= What you will do =
Quote the material exactly from the line that contains "The width and height of the screenshot is (1024, 557)." through its last line. Any pictures are to be left out.
* * *
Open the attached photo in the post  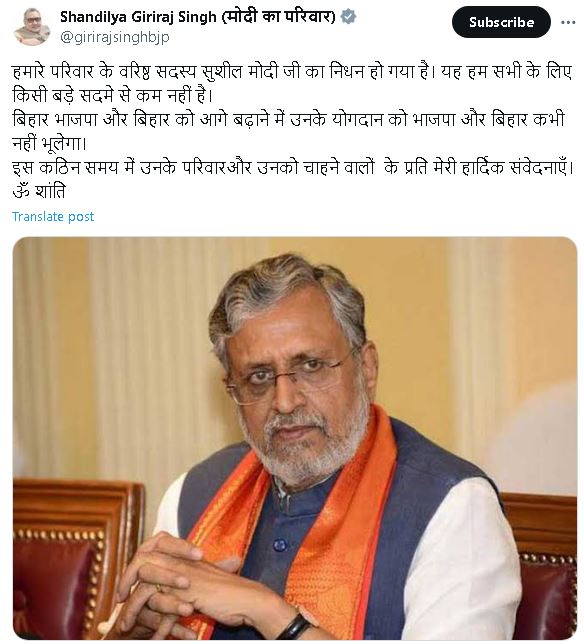point(295,438)
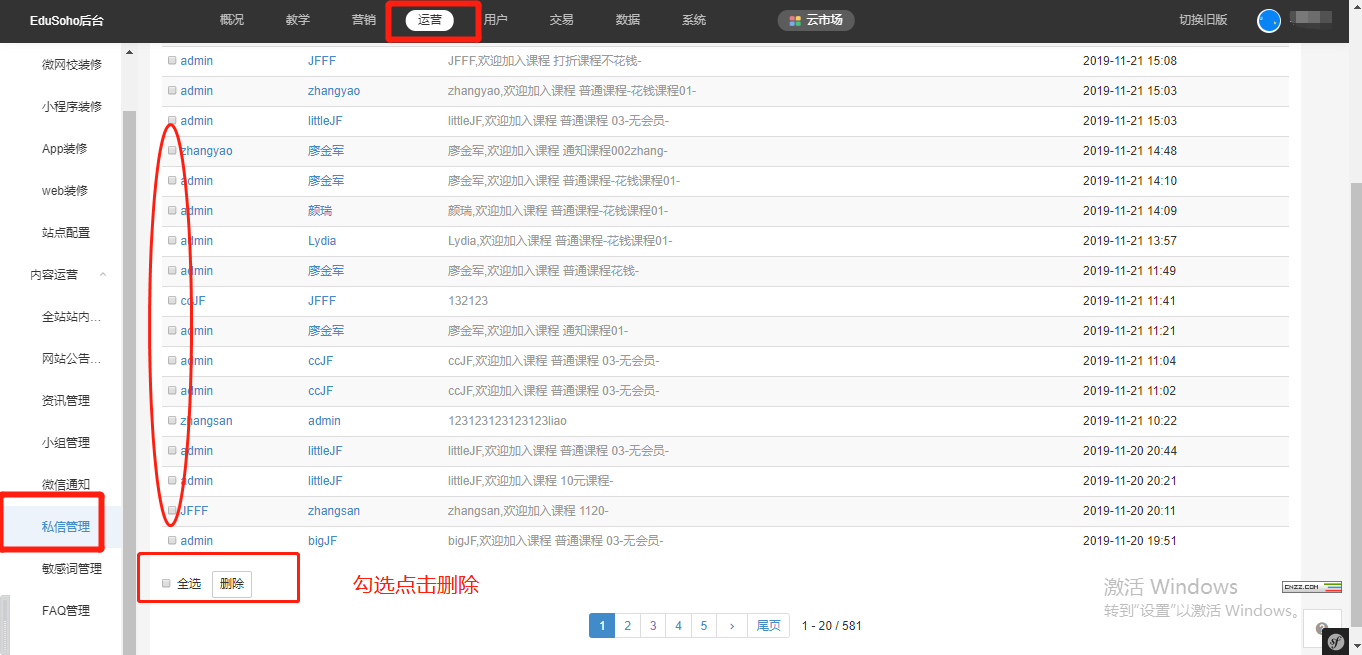Image resolution: width=1362 pixels, height=655 pixels.
Task: Select checkbox for 123123123123123liao message row
Action: coord(172,420)
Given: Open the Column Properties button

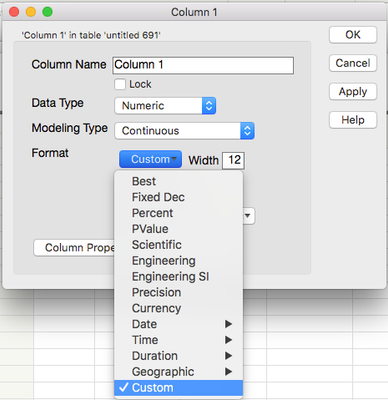Looking at the screenshot, I should (74, 248).
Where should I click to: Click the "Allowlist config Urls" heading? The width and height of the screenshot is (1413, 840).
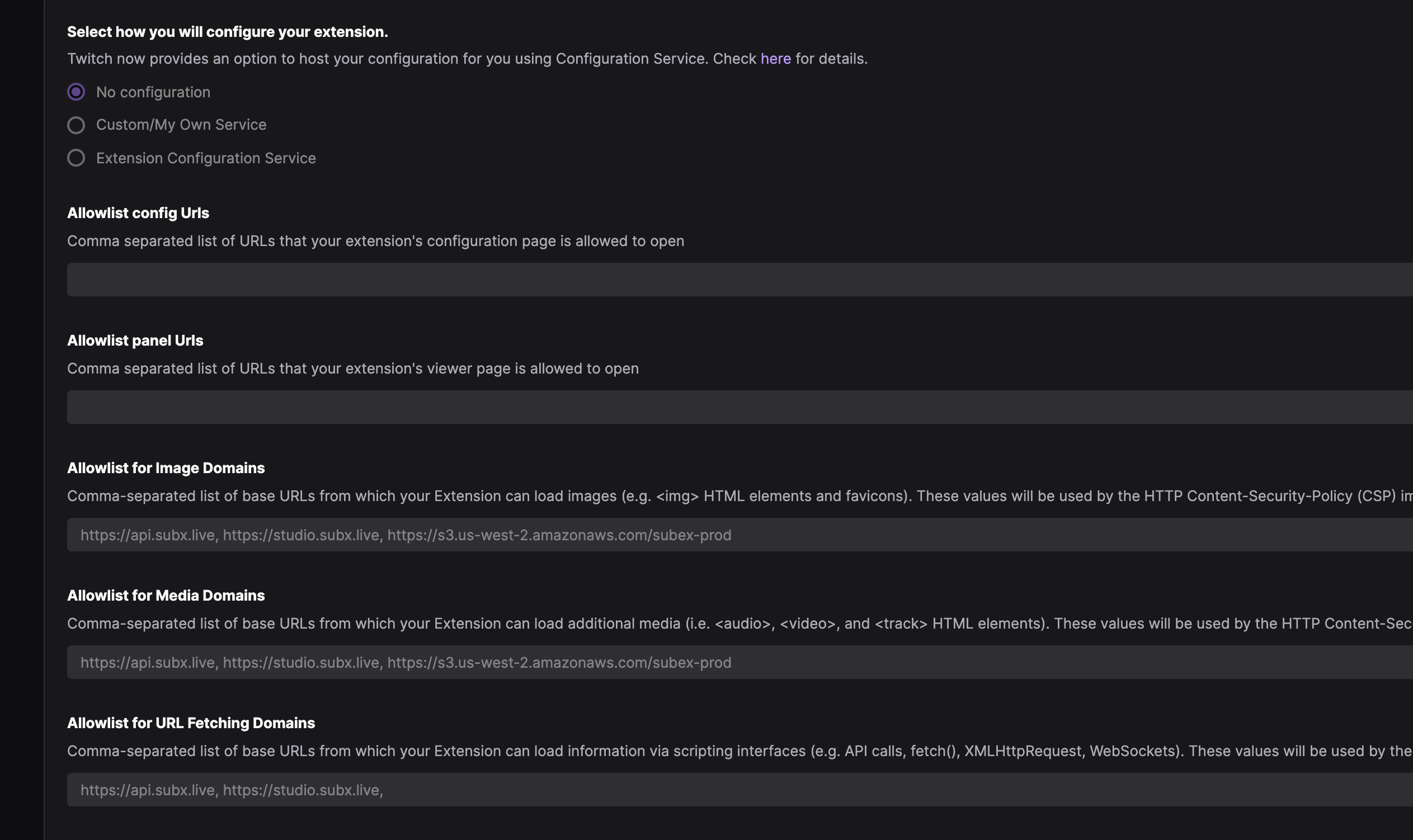[138, 213]
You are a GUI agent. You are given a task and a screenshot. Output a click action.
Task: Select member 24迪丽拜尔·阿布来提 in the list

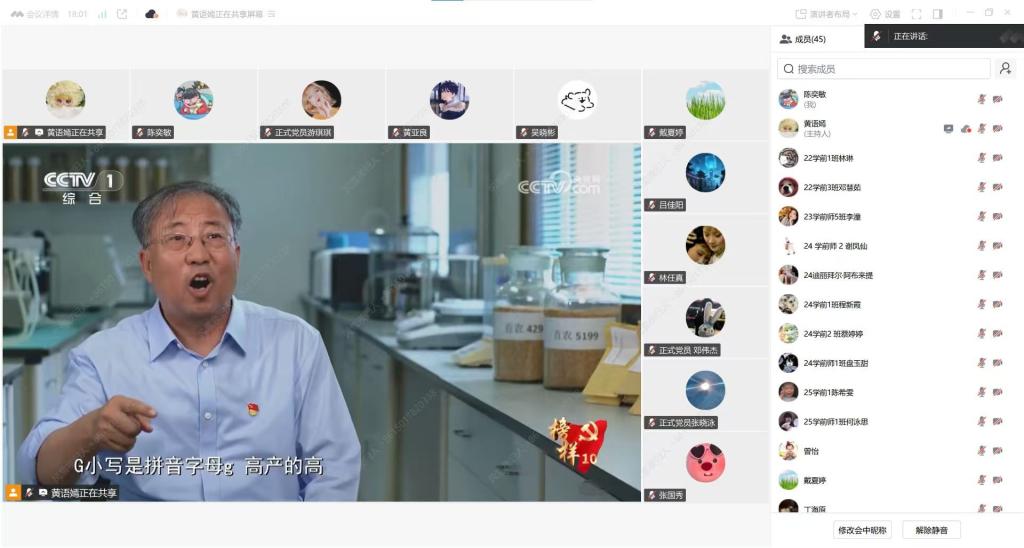(x=838, y=275)
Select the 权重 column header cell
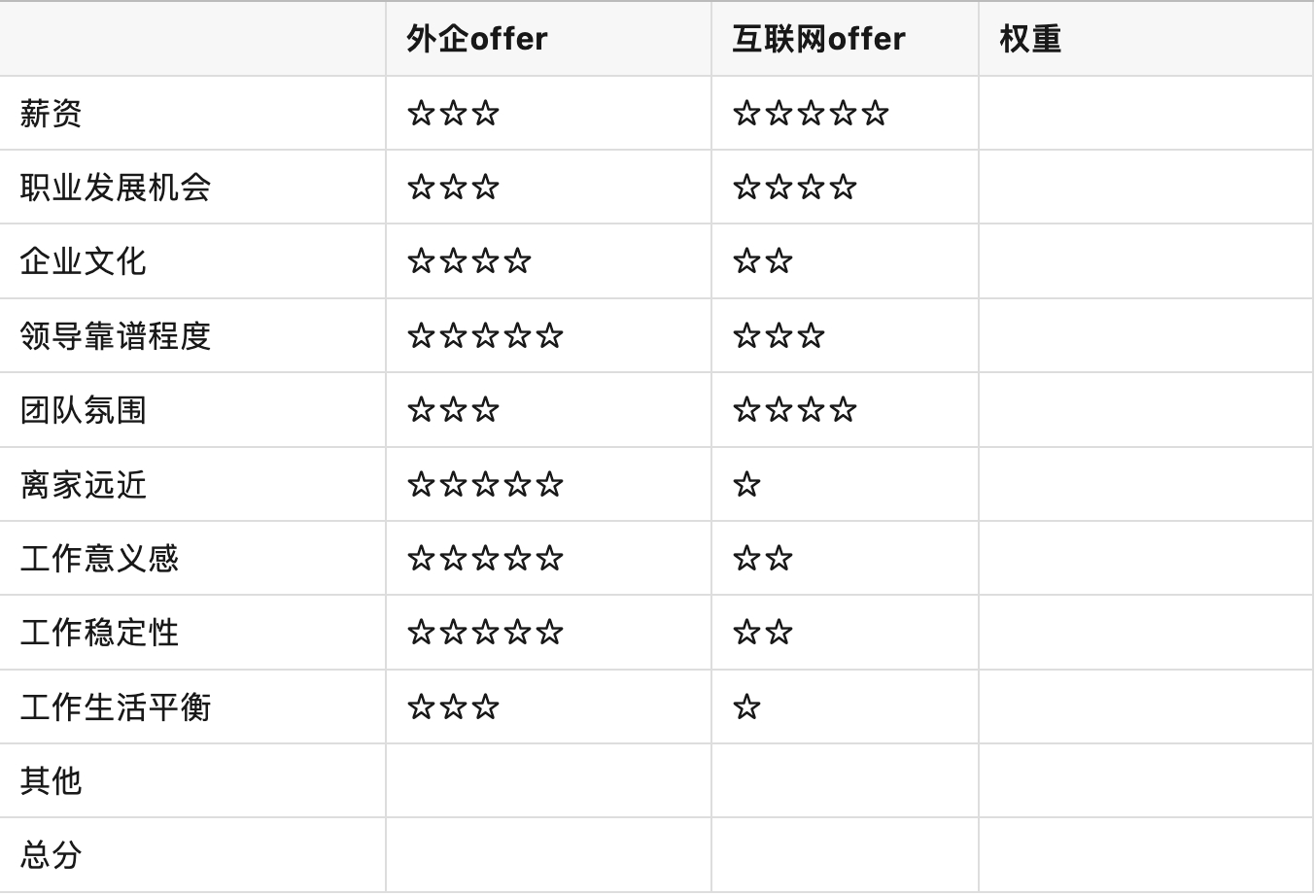The image size is (1316, 896). (x=1030, y=39)
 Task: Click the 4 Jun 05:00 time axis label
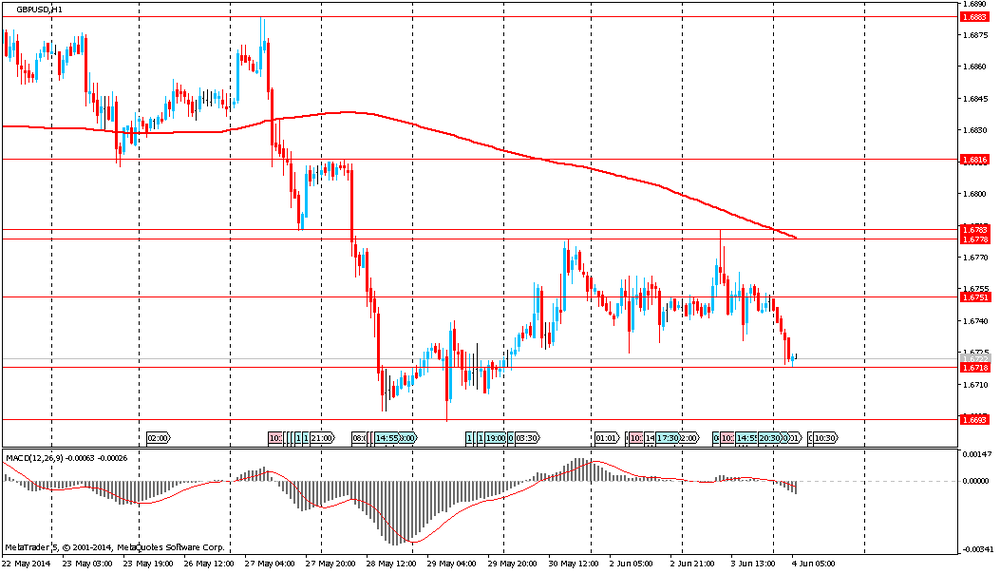coord(811,563)
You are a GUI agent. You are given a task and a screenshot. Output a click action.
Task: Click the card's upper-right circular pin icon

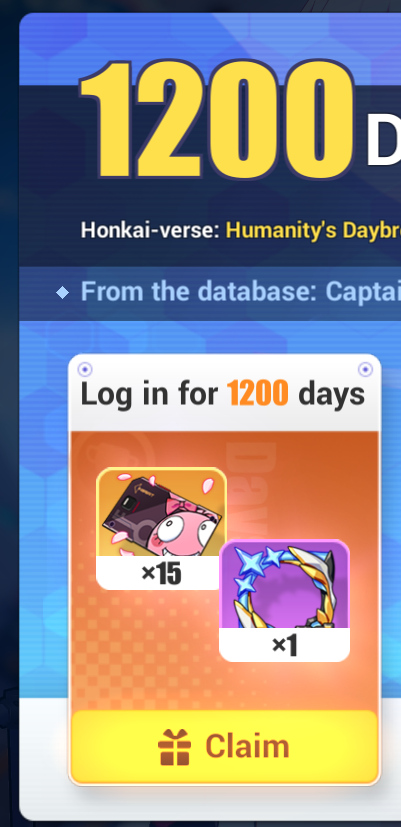[x=365, y=369]
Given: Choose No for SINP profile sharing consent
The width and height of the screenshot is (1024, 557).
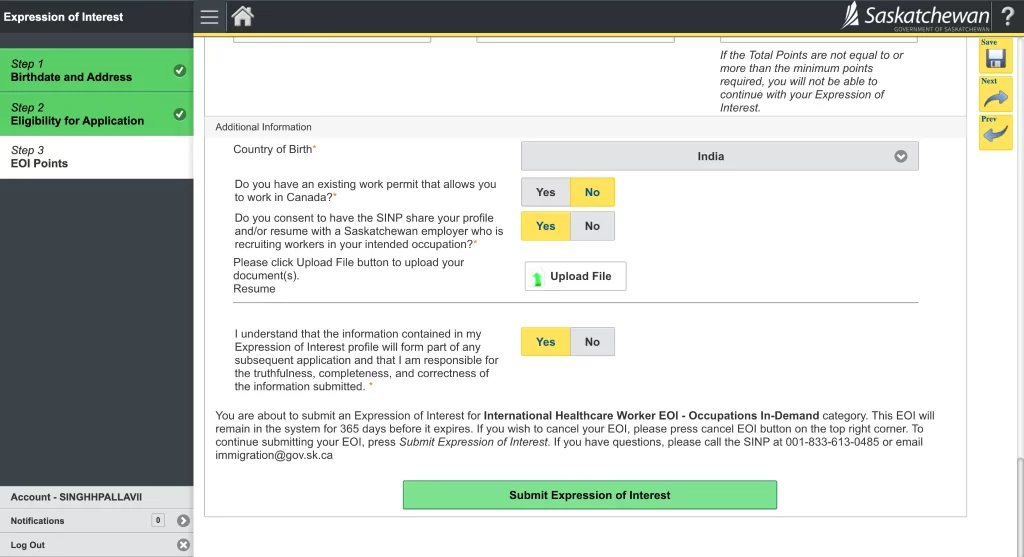Looking at the screenshot, I should click(592, 226).
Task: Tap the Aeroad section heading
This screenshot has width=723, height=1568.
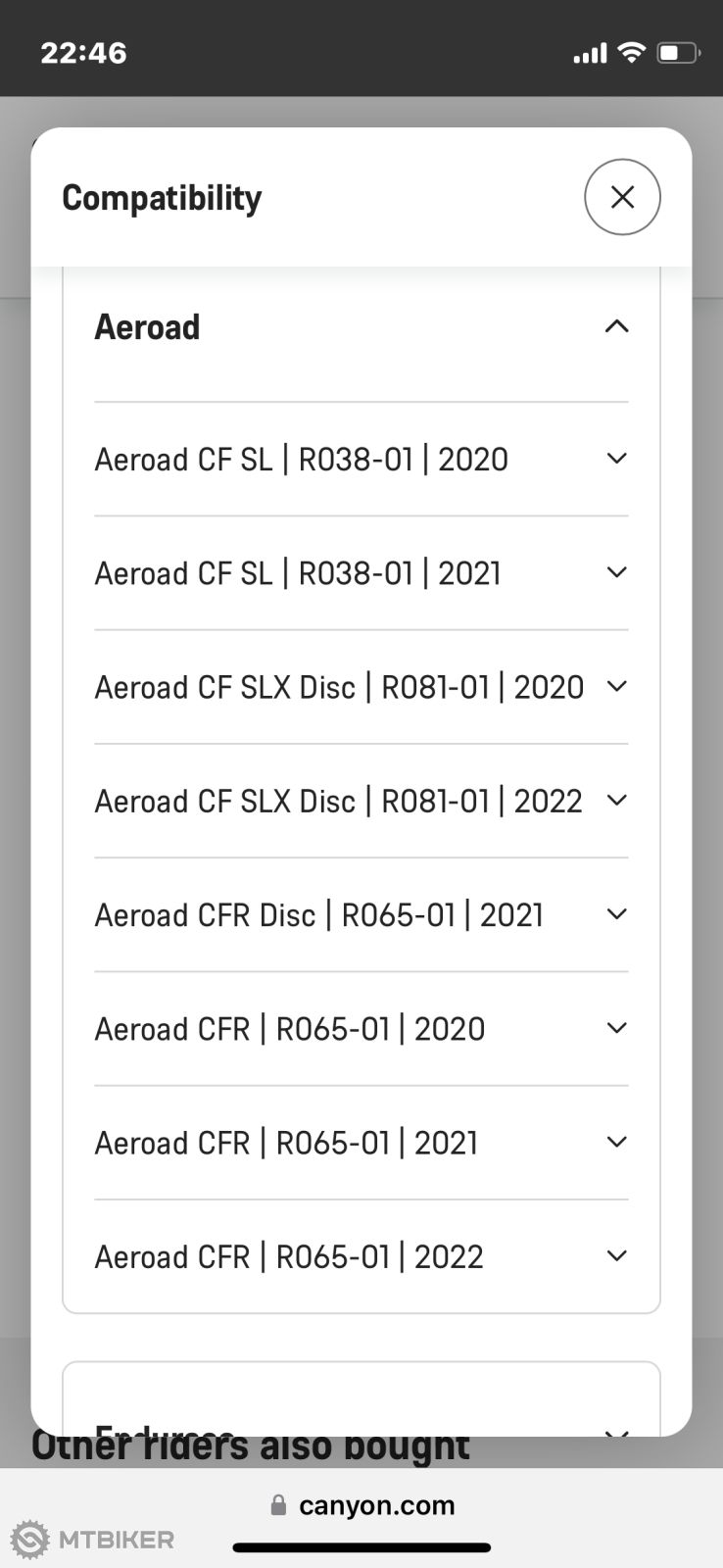Action: point(147,327)
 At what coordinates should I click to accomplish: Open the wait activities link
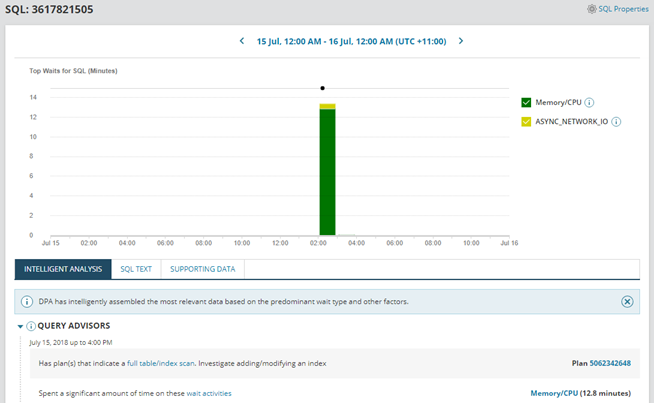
* * *
= Exercise output =
The width and height of the screenshot is (1024, 557).
Looking at the screenshot, I should click(592, 226).
Task: Tap the Aeroad section heading
This screenshot has width=723, height=1568.
Action: point(147,327)
 At what coordinates should I click to accomplish: Open the wait activities link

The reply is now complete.